◆ **ACTIVITY A**: Write out the stretch of the metabolism review from "Rate limiting step of citric" through "while generating FADH2?", word for word.
◆ **ACTIVITY B**: What does the metabolism review say the pyruvate dehydrogenase complex is made up of?

Exam 3 Review Agbas

Question 1

Where does oxidative phosphorylation take place?

Answer 1

Mitochondria: inner membrane

Question 2

What cycle creates ATP?

Answer 2

TCA and ETC

Question 3

What is involved in stage 1?

Answer 3

Degradation of energy nutrients

Question 4

What is involved in stage 2?

Answer 4

Acetyl CoA pool

Question 5

What is involved in stage 3?

Answer 5

Entry of Acetyl CoA into TCA
Citric acid cycle
Oxidative phosphorylation

Question 6

What is PDH/PDC and what is it general make up?

Answer 6

Pyruvate Dehydrogenase Complex: 3 enzymes and 5 cofactors

Question 7

What is the function of PDC/PDH?

Answer 7

Links glycolysis to the citric acid cycle

Generates Acetyl CoA from pyruvate

Question 8

What type of condition is required for the citric acid cycle and what does that mean?

Answer 8

Aerobic

That O2 is present

Question 9

What is the rate limiting step of the citric acid cycle?

Answer 9

Isocitrate dehydrogenase

Question 10

What is important about isocitrate dehydrogenase?

Answer 10

First of 4 oxidation-reduction reactions

Rate limiting step of citric acid cycle

Question 11

What is the only step that yields a high energy phospho-transfer compound such as GTP and ATP

Answer 11

Succinyl CoA synthesase

Question 12

What does succinate dehydrogenase form while generating FADH2?

[Items from a dataset]
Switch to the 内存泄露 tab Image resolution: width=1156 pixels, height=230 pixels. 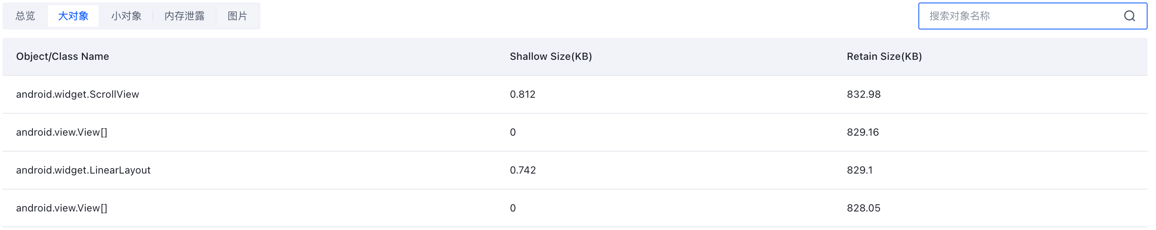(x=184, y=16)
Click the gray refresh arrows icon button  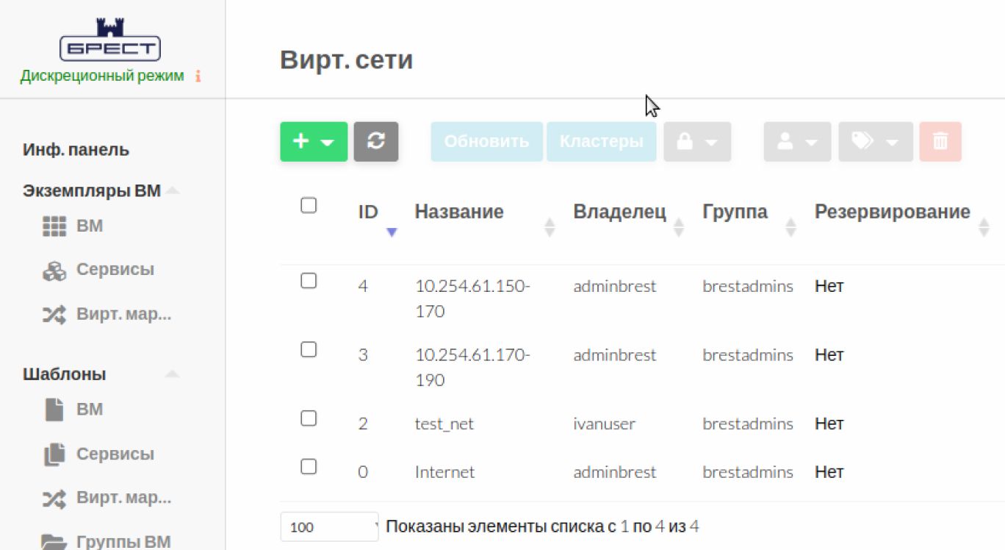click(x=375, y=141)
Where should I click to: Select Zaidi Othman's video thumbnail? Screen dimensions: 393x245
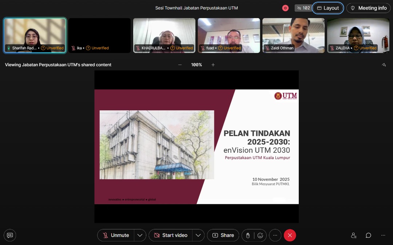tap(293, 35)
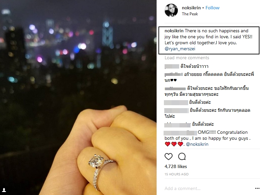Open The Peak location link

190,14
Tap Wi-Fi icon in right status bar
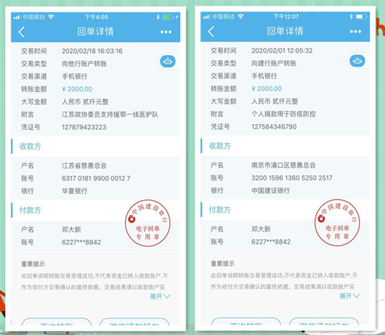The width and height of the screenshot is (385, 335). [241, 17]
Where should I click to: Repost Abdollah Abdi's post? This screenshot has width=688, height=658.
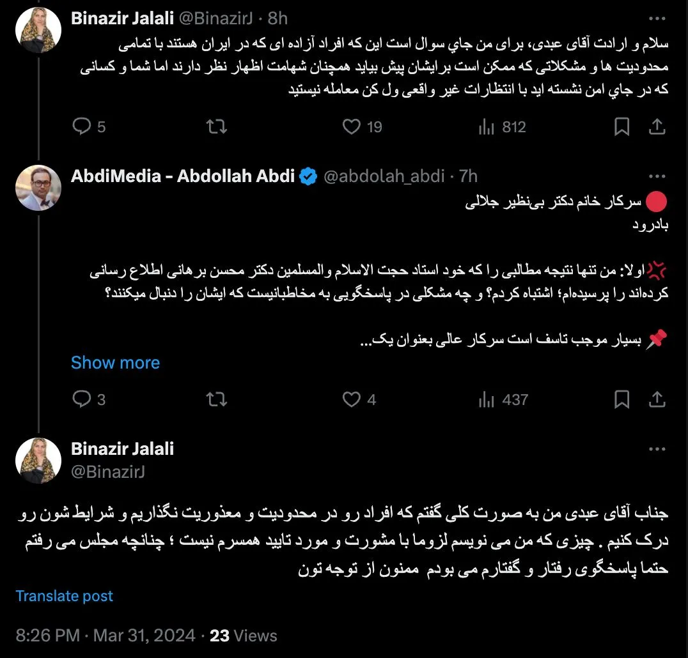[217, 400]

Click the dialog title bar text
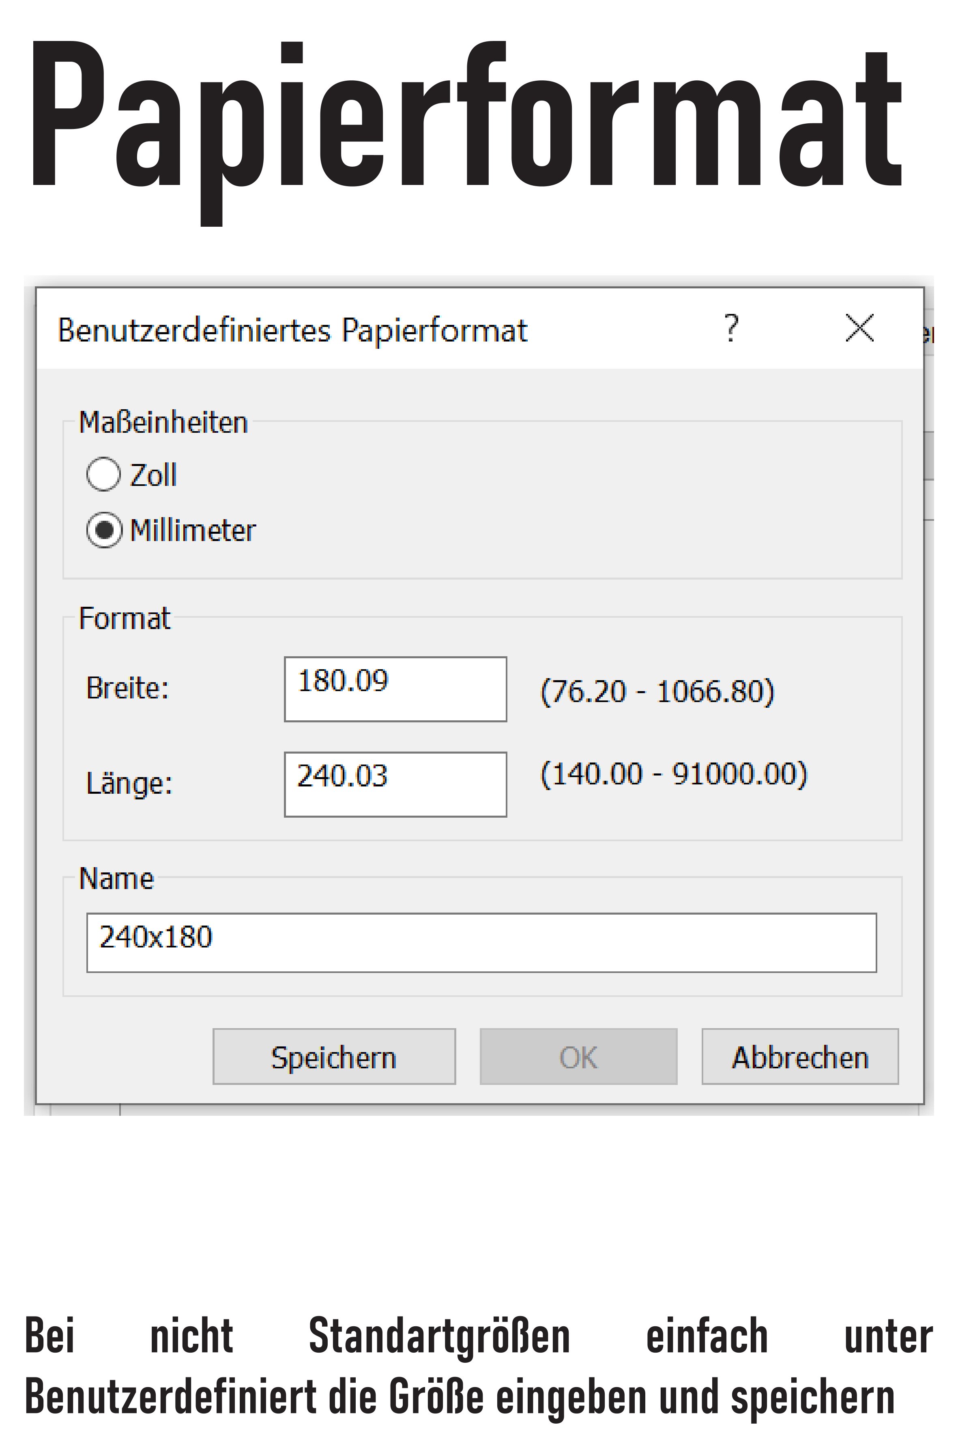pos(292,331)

◆ **ANSWER SPACE A**:
Rate limiting step of citric acid cycle

Question 11

What is the only step that yields a high energy phospho-transfer compound such as GTP and ATP

Answer 11

Succinyl CoA synthesase

Question 12

What does succinate dehydrogenase form while generating FADH2?

◆ **ANSWER SPACE B**: 3 enzymes and 5 cofactors